• AÇÃO NECESSÁRIA 1: Reproduza sem alterações a parte do trecho sobre o conflito estudantil no Chile entre "Tanto os estudantes" e "da iniciativa privada.", inclusive.
• AÇÃO NECESSÁRIA 2: Por favor, dê continuidade ao trecho sobre o conflito estudantil no Chile a partir do ponto em que ele termina.

• TRECHO SELECIONADO:
____________
Monica Yanakiew
Correspondente da EBC na Argentina
Santiago - O conflito entre estudantes e o governo chileno, que já dura quatro meses, chegou a um impasse. Alunos do ensino médio e superior rejeitaram a proposta do presidente Sebastián Piñera de passar as próximas semanas discutindo a educação. Depois de 11 horas de reuniões e manifestações em todo o país, eles decidiram apresentar na próxima segunda-feira (12) uma proposta alternativa. Querem o diálogo, mas sob certas condições.
Tanto os estudantes quanto o governo concordam que a educação no Chile é cara e ruim. O governo propôs criar três mesas de trabalho para negociar uma reforma em três semanas. Na segunda-feira passada (5), foi definido um calendário de negociações. Na primeira semana, eles discutiriam bolsas de estudo e linhas de crédito para os estudantes; na segunda, maior fiscalização de escolas e universidades; por último, uma reforma constitucional, garantindo educação mais acessível e de melhor qualidade para todos. Os estudantes e professores acham que a reforma constitucional deveria estar em primeiro lugar. Eles temem que o governo conceda algumas regalias sem modificar o principal: um sistema que deixa a educação nas mãos da iniciativa privada.
Em entrevista à imprensa, o porta-voz do governo, Andres Chadwick, reconheceu que houve abusos por parte dos empresários que vivem da educação. No Chile, as universidades públicas e privadas são pagas, mas a lei proíbe que lucrem com a educação. Chadwick admitiu que muitos donos de universidades particulares são também donos de imobiliárias para burlar a lei: dizem que não têm lucro porque gastam o dinheiro no aluguel de imóveis que lhes pertencem. "Isso, no Chile, não foi fiscalizado e foi tolerados por todos os governos. Todos se orgulhavam do fato de, com as universidades privadas, o número de alunos universitários ter passado de 350 mil para 1,1 milhão", disse ele. "Por isso, vamos criar um órgão para fiscalizar o ensino superior".
____________
• MATERIAL FORNECIDO:
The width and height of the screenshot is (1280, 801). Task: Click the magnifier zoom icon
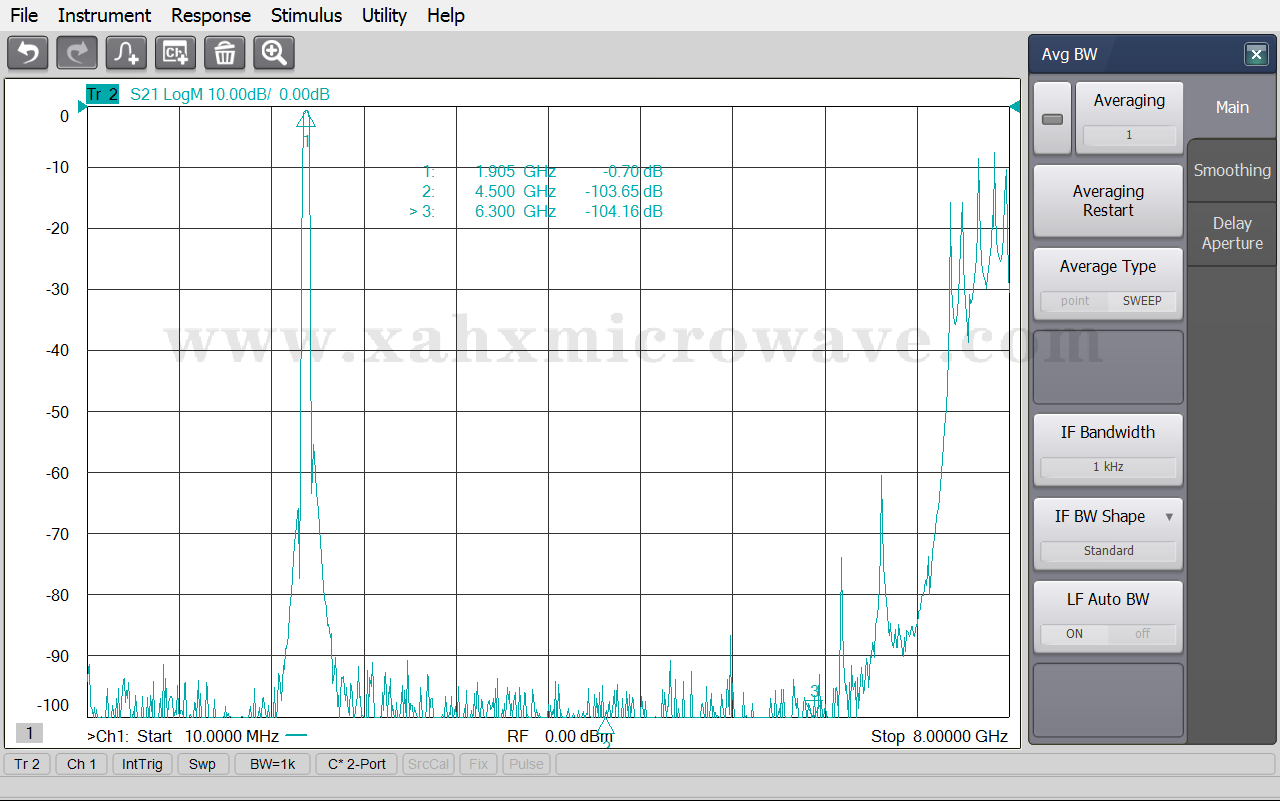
____________
• RESULTADO ESPERADO 1:
Tanto os estudantes quanto o governo concordam que a educação no Chile é cara e ruim. O governo propôs criar três mesas de trabalho para negociar uma reforma em três semanas. Na segunda-feira passada (5), foi definido um calendário de negociações. Na primeira semana, eles discutiriam bolsas de estudo e linhas de crédito para os estudantes; na segunda, maior fiscalização de escolas e universidades; por último, uma reforma constitucional, garantindo educação mais acessível e de melhor qualidade para todos. Os estudantes e professores acham que a reforma constitucional deveria estar em primeiro lugar. Eles temem que o governo conceda algumas regalias sem modificar o principal: um sistema que deixa a educação nas mãos da iniciativa privada.

• RESULTADO ESPERADO 2:
Para os estudantes, não basta. Mesmo que as universidades deixem de lucrar, elas continuam sendo pagas e são caras. Estudantes sem recursos têm que pedir financiamento aos bancos e começam a carreira profissional endividados. O governo propôs baixar os juros, mas alunos, pais e professores querem universidades públicas e gratuitas, como existem na Argentina e em países europeus.
Outro tema em debate é o ensino secundário. No Chile, existem escolas privadas, que são caras, e escolas públicas, que são gratuitas, mas de péssima qualidade, porque não têm recursos suficientes e são controladas pelos municípios. Entre um extremo e outro estão as escolas privadas subsidiadas pelo Estado, que custam menos que as privadas, mas também não oferecem ensino de qualidade.
"É um sistema que não faz sentido: em vez de investir diretamente no ensino publico, o governo entrega dinheiro aos donos de escolas secundárias que, ao contrário dos donos das universidades, têm direito ao lucro. Ninguém fiscaliza como funcionam e, no fim das contas, os subsídios são pagos com os impostos de todos os chilenos - inclusive aqueles que pagam para enviar seus filhos a essas escolas sem ter certeza de que estarão em condições de entrar para uma universidade", disse à Agência Brasil o economista Marcel Claude. Segundo Chadwick, o governo quer resolver o problema, sem mudar o sistema: em vez de estatizar as escolas, criar um órgão para fiscalizá-las.
Se o governo ceder às reivindicações dos estudantes e der prioridade ao ensino gratuito e de qualidade para todos, terá que buscar dinheiro para financiá-lo. "Será necessário fazer uma reforma tributária, que foi o que os estudantes propuseram", disse Marcel Claude. "A carga tributária no Chile é baixa: 19% do Produto Interno Bruto (PIB), praticamente a metade da carga tributária de países desenvolvidos. Uma razão é que as empresas não pagam impostos. O que elas pagam é devolvido aos proprietários quando fazem seu Imposto de Renda".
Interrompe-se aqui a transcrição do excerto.